• **The task**
Copy, from the material below, each line where "should" shows up.

• **Data excerpts**
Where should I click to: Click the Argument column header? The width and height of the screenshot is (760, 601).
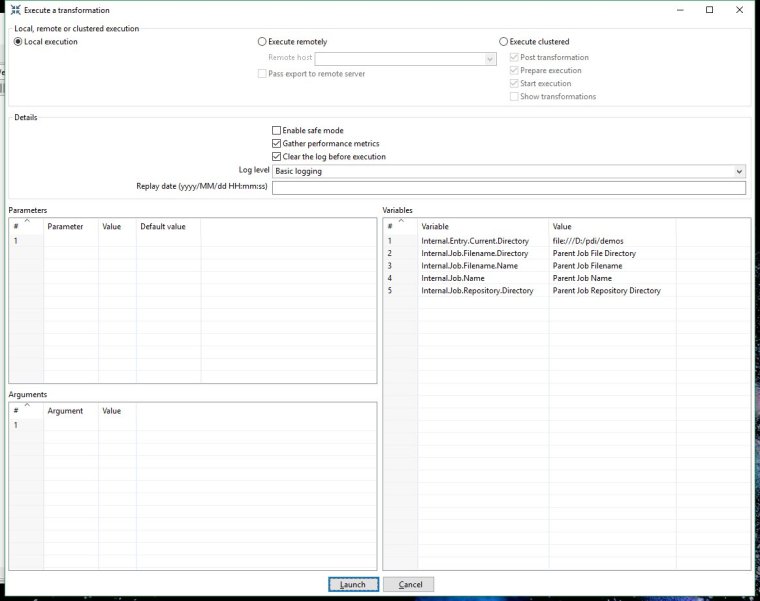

...

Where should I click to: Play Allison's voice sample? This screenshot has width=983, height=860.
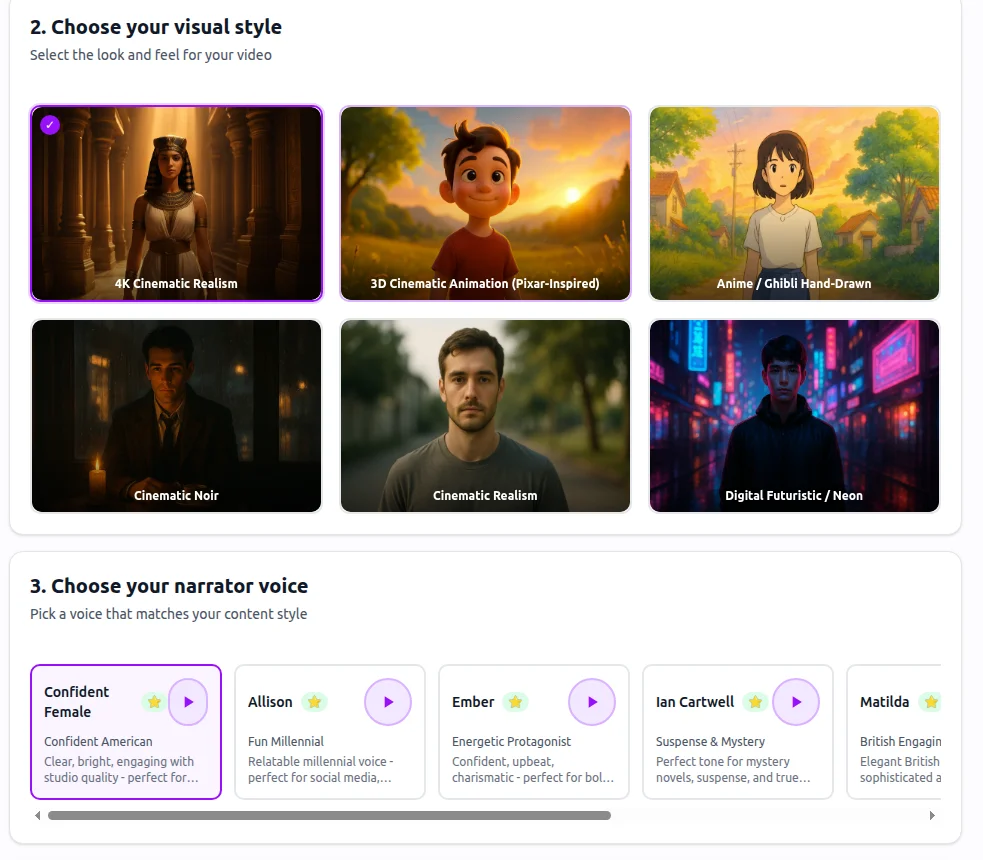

* * *

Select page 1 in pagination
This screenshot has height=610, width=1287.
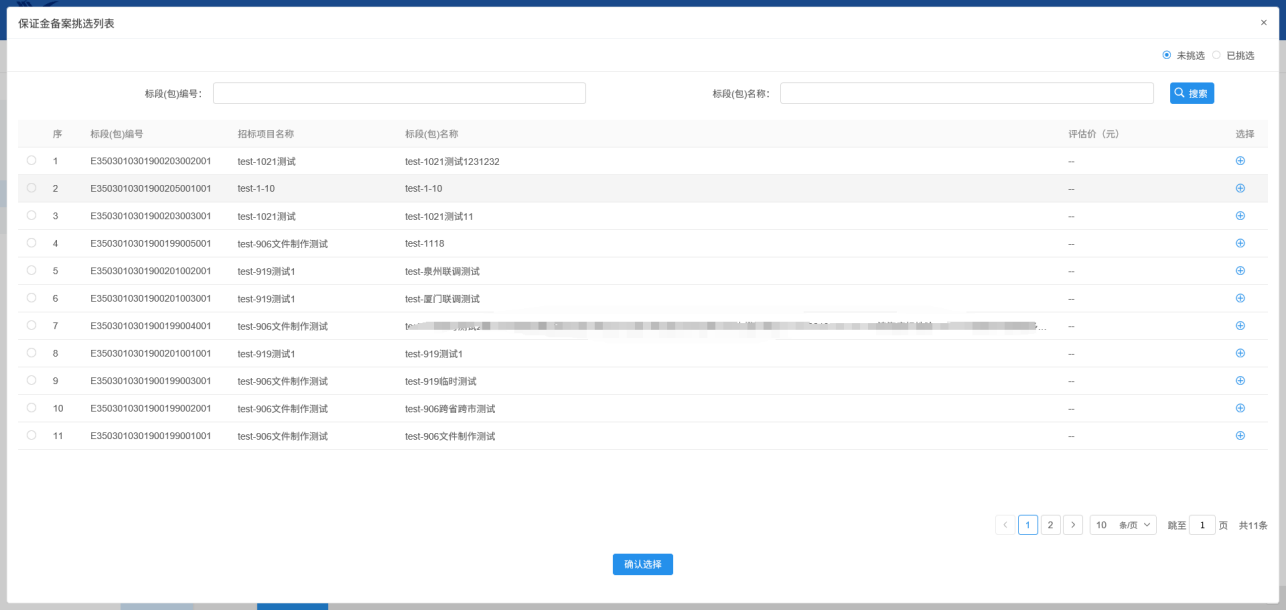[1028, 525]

• **Response to this task**
Where should I click to: Click the Argument column header? The width and height of the screenshot is (760, 601).
Where should I click to: Play Allison's voice sample? This screenshot has width=983, height=860.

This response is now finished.